Wir wissen über die Listen der ausgetauschten Bücher, dass man in regem Austausch gestanden ist. Man unterstützte sich auch gegenseitig. Der St. Galler Klosterplan wurde auf der Reichenau als fachliche Arbeit für die Gemeinschaft in St. Gallen angefertigt. Es gab auch Phasen, in denen man eher in Konkurrenz um Ressourcen oder um die kaiserlich Gunst stand. Alles in allem war es war ein brüderliches Verhältnis mit einer gewissen produktiven Konkurrenz.
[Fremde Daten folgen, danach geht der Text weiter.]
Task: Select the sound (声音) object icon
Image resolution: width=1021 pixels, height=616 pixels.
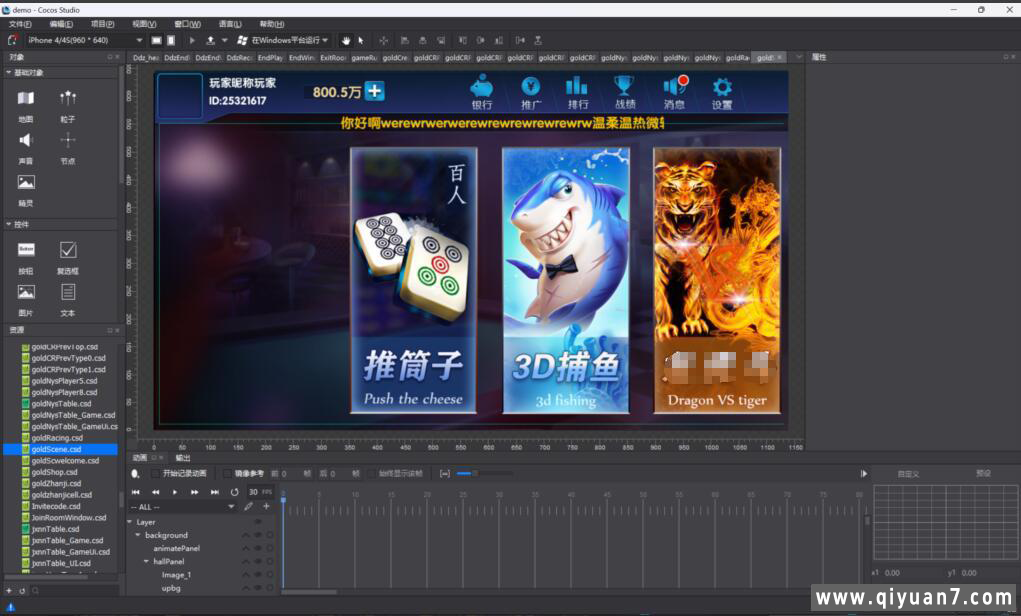Action: point(24,140)
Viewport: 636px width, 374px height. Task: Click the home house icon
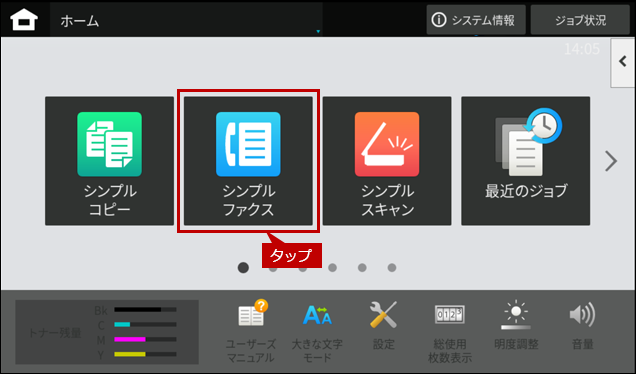[x=24, y=19]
Wann ist das Skriptorium des Klosters entstanden? Welche Bedeutung hatte es?
Es gab im Kloster sicher schon sehr früh Bücher. Denn man brauchte diese ja für den liturgischen Betrieb. Die meisten Bücher sind Werke, die man in Gottesdiensten einsetzte. Im frühen 9. Jahrhundert katalogisierte der Bibliothekar Reginbert die vorhandenen Schriften. Das Reichenauer Skriptorium war bis ins 11. Jahrhundert hinein eines der berühmten und stilprägenden Skriptorien. Man muss davon ausgehen, dass die Künstler des Skriptoriums mobil waren. Die Widmung des berühmten Egbert-Kodex zeigt zwei Reichenauer Mönche, die ihr Werk dem Bischof von Trier überreichen. In der Forschung geht man davon aus, das auch Trierer Mönche mitgearbeitet haben und dass das Werk unter Beteiligung der Reichenauer Mönche entstanden ist. Vergleichbares lässt ich vom Egidius-Kodex sagen, der unter Mitwirkung eines Reichenauer Malers in Köln entstanden ist.
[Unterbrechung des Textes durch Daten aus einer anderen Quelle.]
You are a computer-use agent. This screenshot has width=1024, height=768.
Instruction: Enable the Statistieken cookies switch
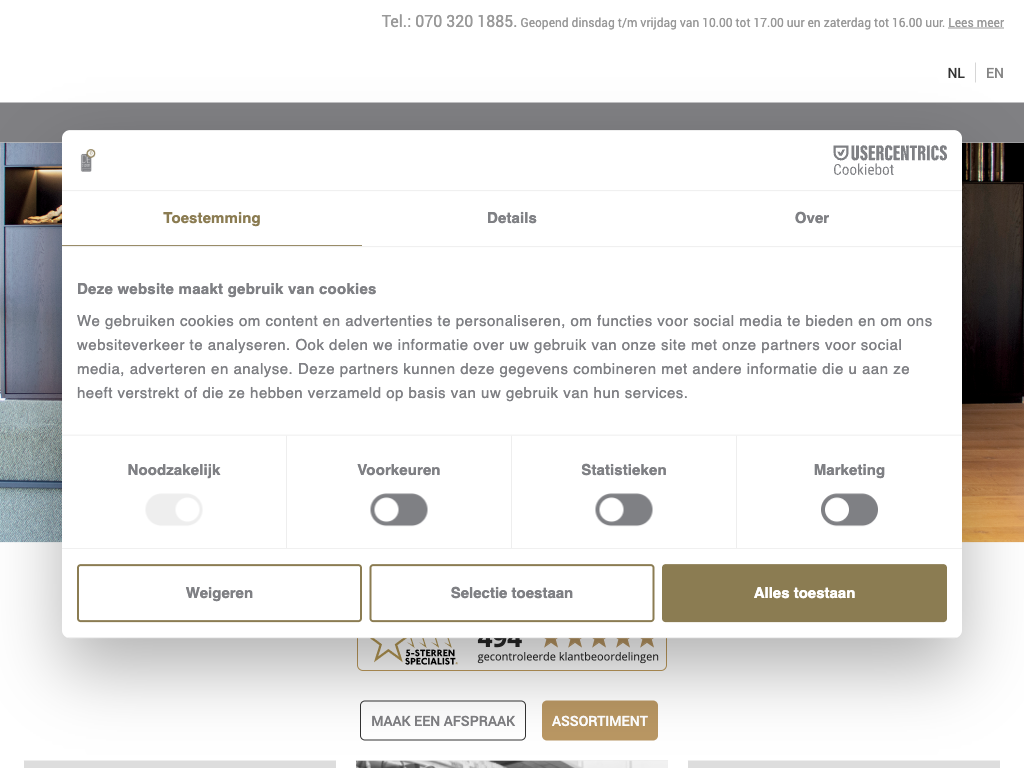pos(624,510)
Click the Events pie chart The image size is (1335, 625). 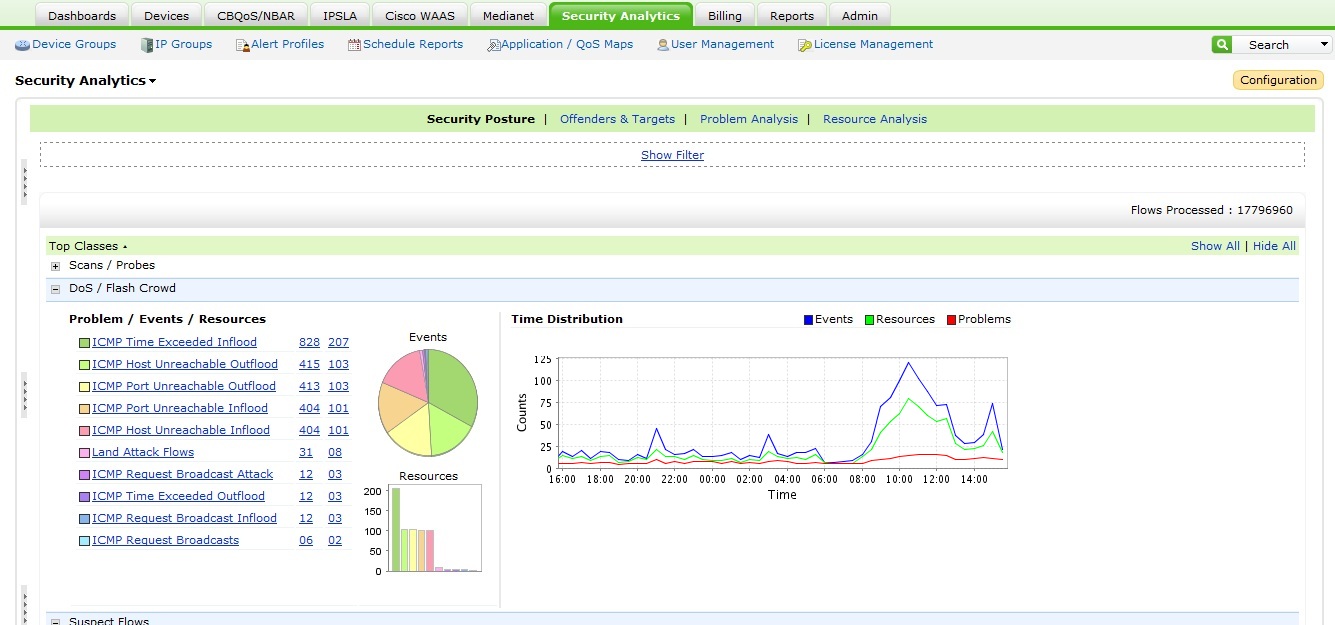tap(428, 402)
Was ist das Besondere am Reichenauer Skriptorium?
Es hat einen besonderen, kunstvollen Stil entwickelt. Die Künstler haben sich in ihren Werken auch selbst dargestellt. Da treten Schreiber- und Malerpersönlichkeiten hervor.

Was wurde dort geschrieben oder abgeschrieben?
Dort entstanden vor allem liturgische Schriften, aber auch Werke über Kirchenmusik, Botanik oder Astronomie. Ein wichtiges Thema war die Berechnung des Jahreslaufes. Denn davon hingen ja die kirchlichen Feste ab. Es wurden auch ältere Autoren kopiert. Und schliesslich wurden in den Skriptorien Urkunden für die Verwaltung angefertigt.

Welche Schriften werden bei Grossen Landesausstellung gezeigt?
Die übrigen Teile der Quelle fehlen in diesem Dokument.